_WHAT IS REQUIRED_
Range to copy from the entries below: the line containing "Task: Click the gray" through the line containing "Task: Click the top Delete button", inclusive. Retype only those lines, exactly, without any images.

_EXERCISE DATA_
● ● ● ● ● ● ●

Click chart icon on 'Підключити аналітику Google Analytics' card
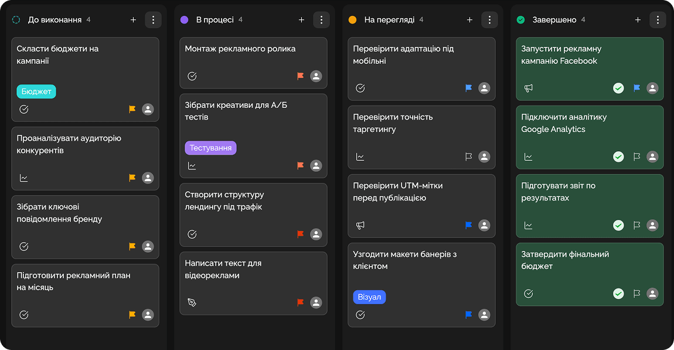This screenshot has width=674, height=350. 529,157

● ● ● ● ● ● ●

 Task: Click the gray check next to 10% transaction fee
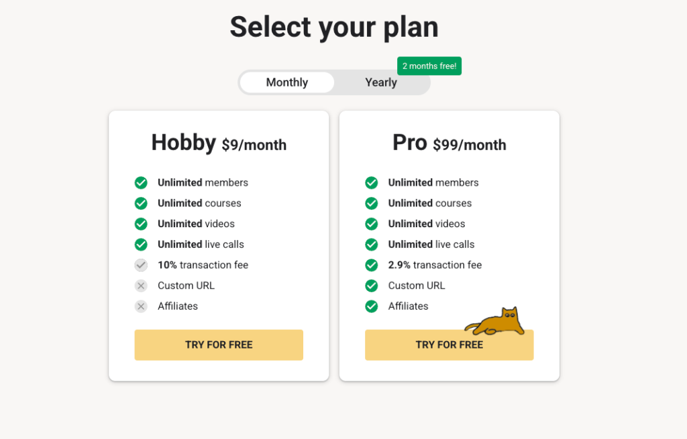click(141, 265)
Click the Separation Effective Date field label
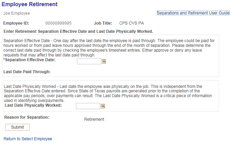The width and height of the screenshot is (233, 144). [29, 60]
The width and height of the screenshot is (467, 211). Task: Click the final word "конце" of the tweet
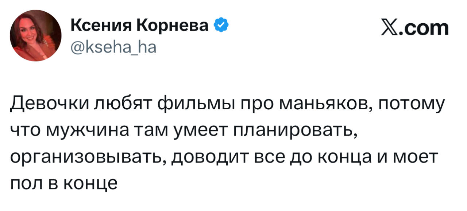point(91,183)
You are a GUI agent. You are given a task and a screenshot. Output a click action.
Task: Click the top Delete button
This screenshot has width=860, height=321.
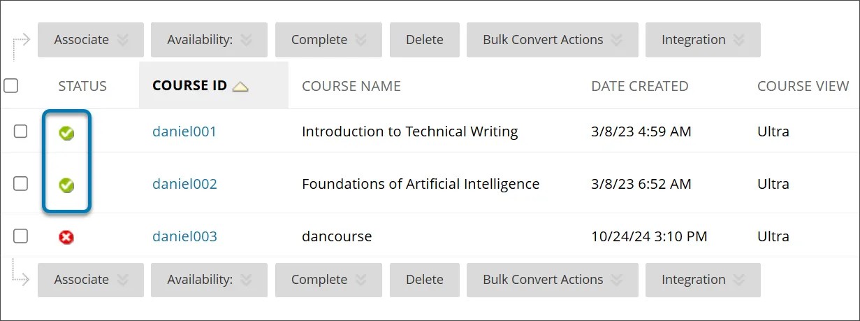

● ● ● ● ● ● ●

_RESULT_
 Task: Click the gray check next to 10% transaction fee
click(141, 265)
Click the Separation Effective Date field label
The width and height of the screenshot is (233, 144). [29, 60]
The width and height of the screenshot is (467, 211). Task: Click the final word "конце" of the tweet
point(91,183)
You are a GUI agent. You are given a task and a screenshot. Output a click action.
Task: Click the top Delete button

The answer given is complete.